“It’s the game of life and there are two teams: God’s and Satan’s.” And then the young seminary student leaned forward in the pulpit and raised his voice for emphasis: “Whose side are you on? AMEN!”
What kind of question was that? Sitting in a pew about halfway back in the sanctuary, we looked around at the congregation of Christians. We wondered what seminary professor had approved that sermon from this energetic second year student. That dramatic, misguided ending must have been a late addition.
Taking sides is a common human activity. Many people hold the viewpoint of “us against them” on a multitude of topics. This division is self-evident in a political system, but the politics of choosing sides can invade any organization or group or company.

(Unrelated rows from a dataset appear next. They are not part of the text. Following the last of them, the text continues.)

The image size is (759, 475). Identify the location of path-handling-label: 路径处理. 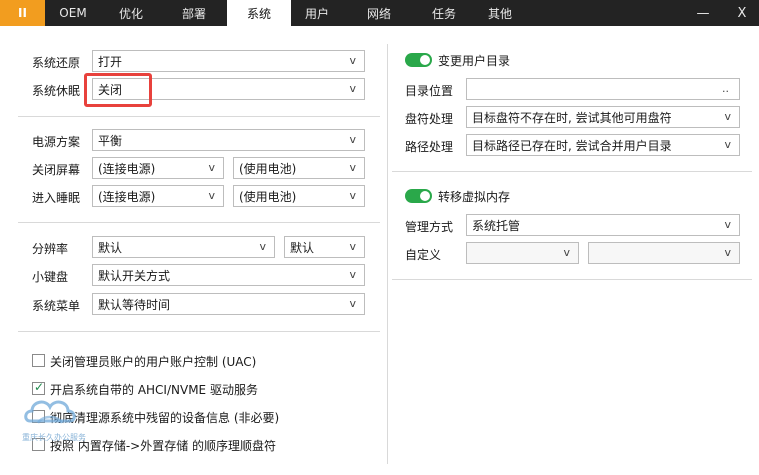
(430, 147).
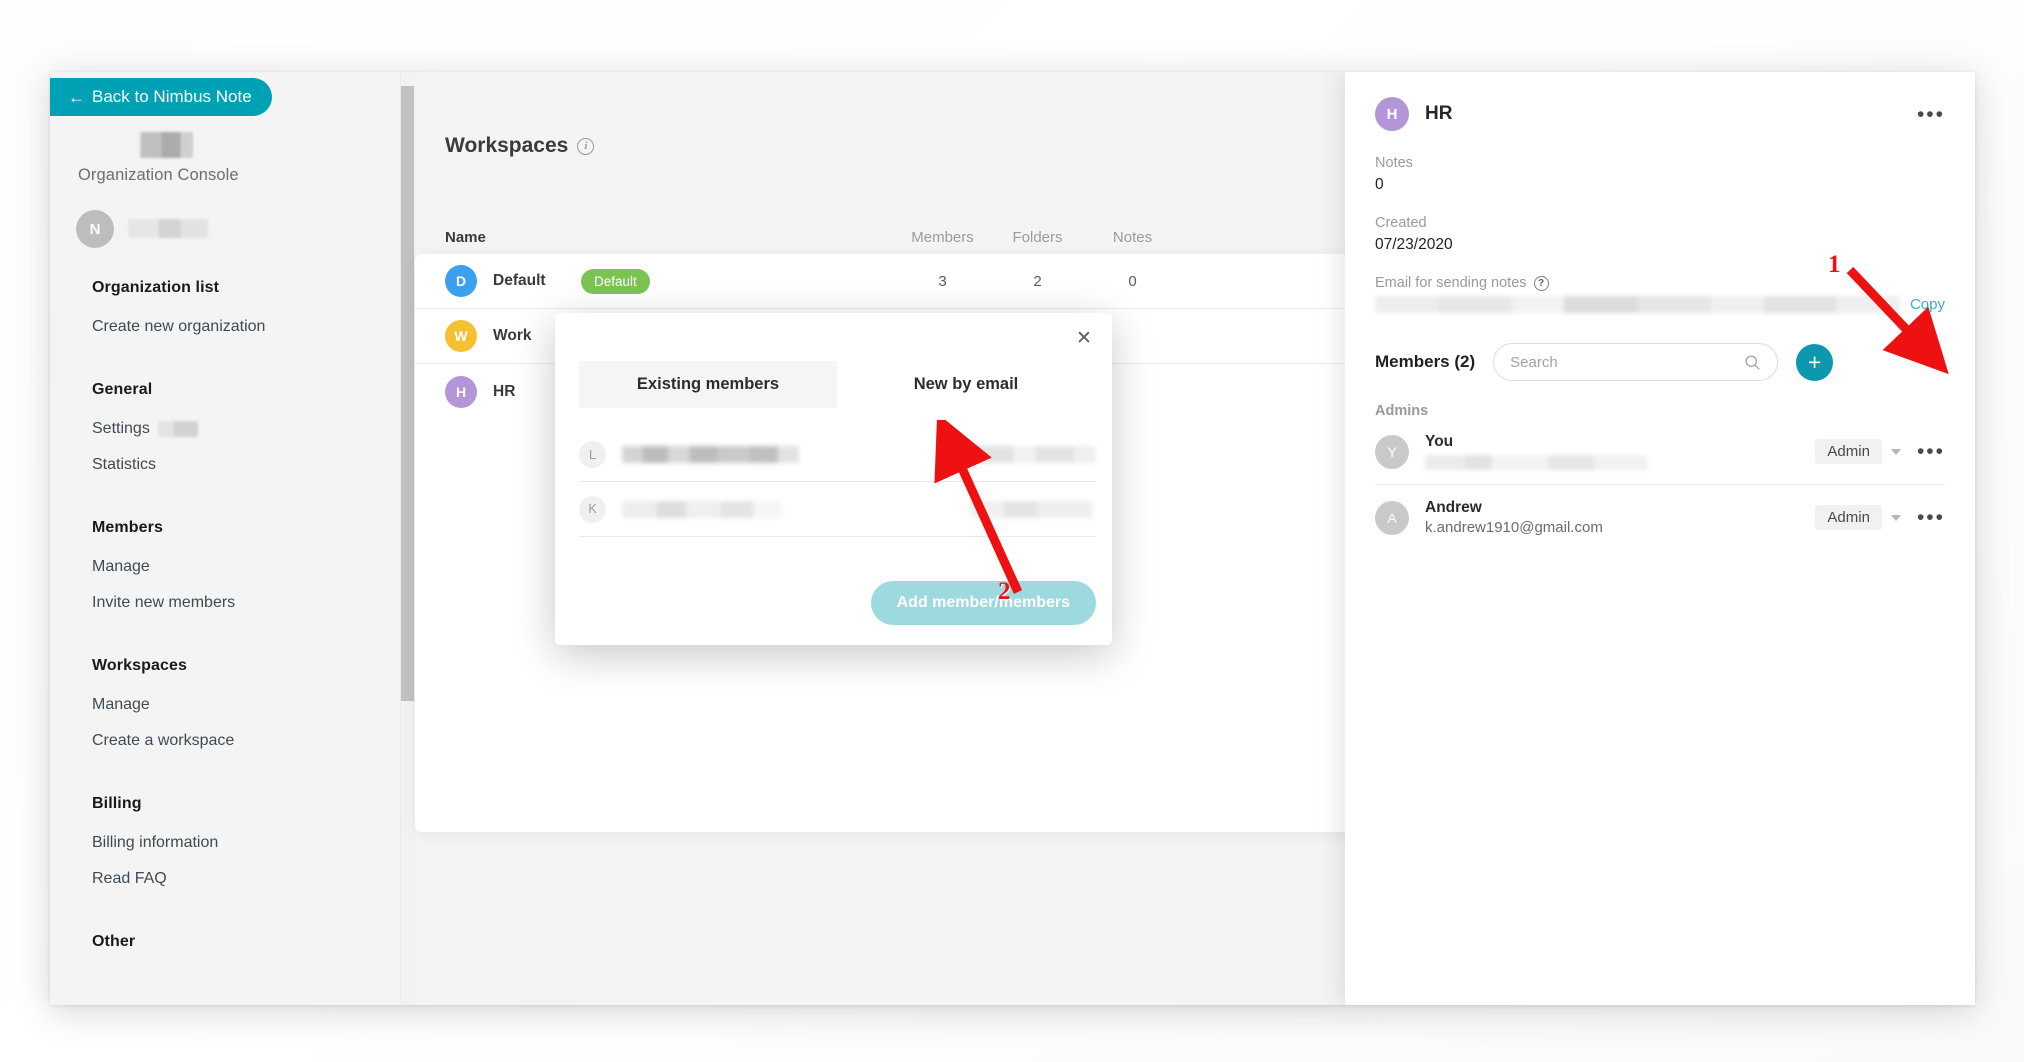 This screenshot has height=1062, width=2024. I want to click on list-item: L, so click(838, 454).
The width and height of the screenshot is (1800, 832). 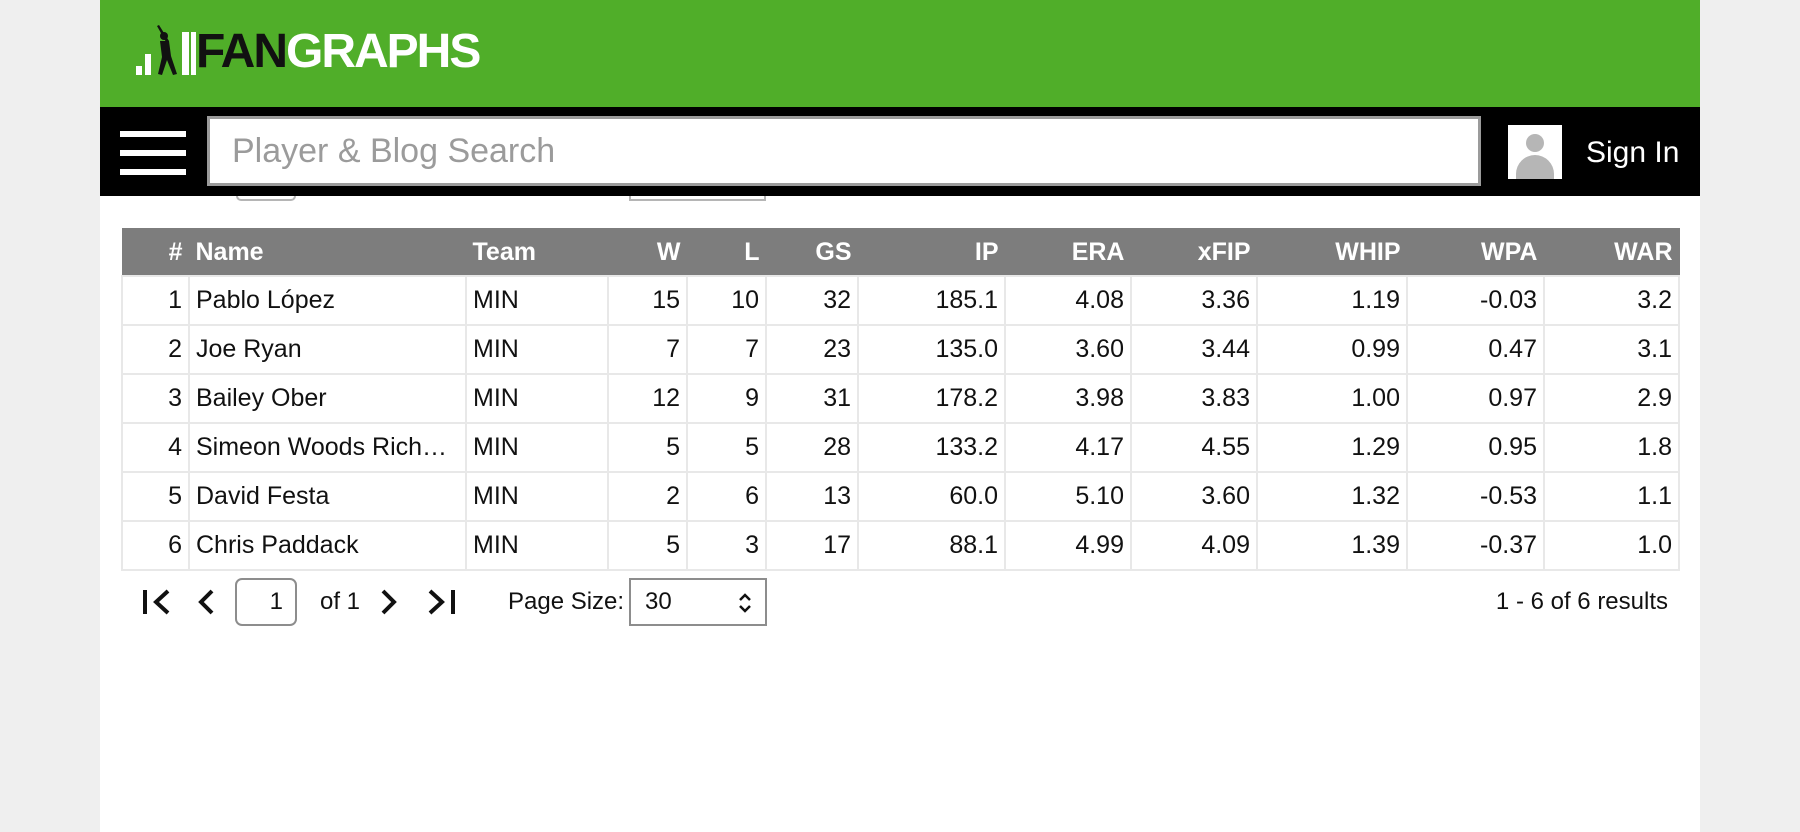 I want to click on column-header-xfip: xFIP, so click(x=1194, y=252).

I have witnessed these divisive actions in schools, in companies, and in churches. Sometimes the purpose was simply to stir the pot and create chaos. More often the goal was improving one’s position of importance and achieving control and power.
How do we as leaders handle conflicts and divisive situations like these, especially when they threaten to destroy our goals and objectives? When they are a threat to the foundation of our family, organization, or company? We can long for the Lord’s decisive intervention when the earth opened and swallowed Korah’s faction against Moses (Numbers 16:32). But that’s not going to happen.
As leaders we need to be firm about keeping certain incendiary topics out of the workplace, church, or household. Those who insist on creating chaos need to be dealt with firmly. Nothing will be accomplished if we are constantly putting out fires or mediating squabbles.
But sometimes it’s obvious that no matter what we say or do, that person or group isn’t going to change their behavior. The Lord Jesus recognized the reality of this kind of opposition when He said, “Whoever does not gather with me scatters” (Matthew 12:30). When my husband as pastor of a congregation faced these harmful troublemakers, he offered them the choice of ending their campaign or finding another church where they would be happier. He wasn’t about to sacrifice the wellbeing of his congregation.
Other times we attempt to heal divisions by bringing people together to iron out their differences. I used that approach with my quarrelsome young children. I made them sit on opposite ends of the couch until they could reconcile their differences. I hoped they could find something to agree about, even if it was their mutual desire to get back to playing. I wanted them to find common ground.
Even if two people or parties don’t share the same beliefs or opinions on most subjects, we can appeal to their shared interest, their common ground: the security, strength, health and well- being of our company, school, organization, or church. Hopefully this is something they can agree on, something they truly care about.
Amid all this struggle, it’s important to remember that our common ground, no matter what our other beliefs may be, is the same place. At the foot of the cross. No matter what our position, we all have equal status – sinners.
And fortunately, we have been given equal status by our Lord Jesus: forgiven children who have much better things to do than to keep up our divisions. There is so much to enjoy and share about the life we have in Him.
Ultimately, it’s not about our own position or opinion. It’s not about our own status or power. We know Whom we serve: our Lord Jesus. He’s the One who is not just on our side, He’s also by our side!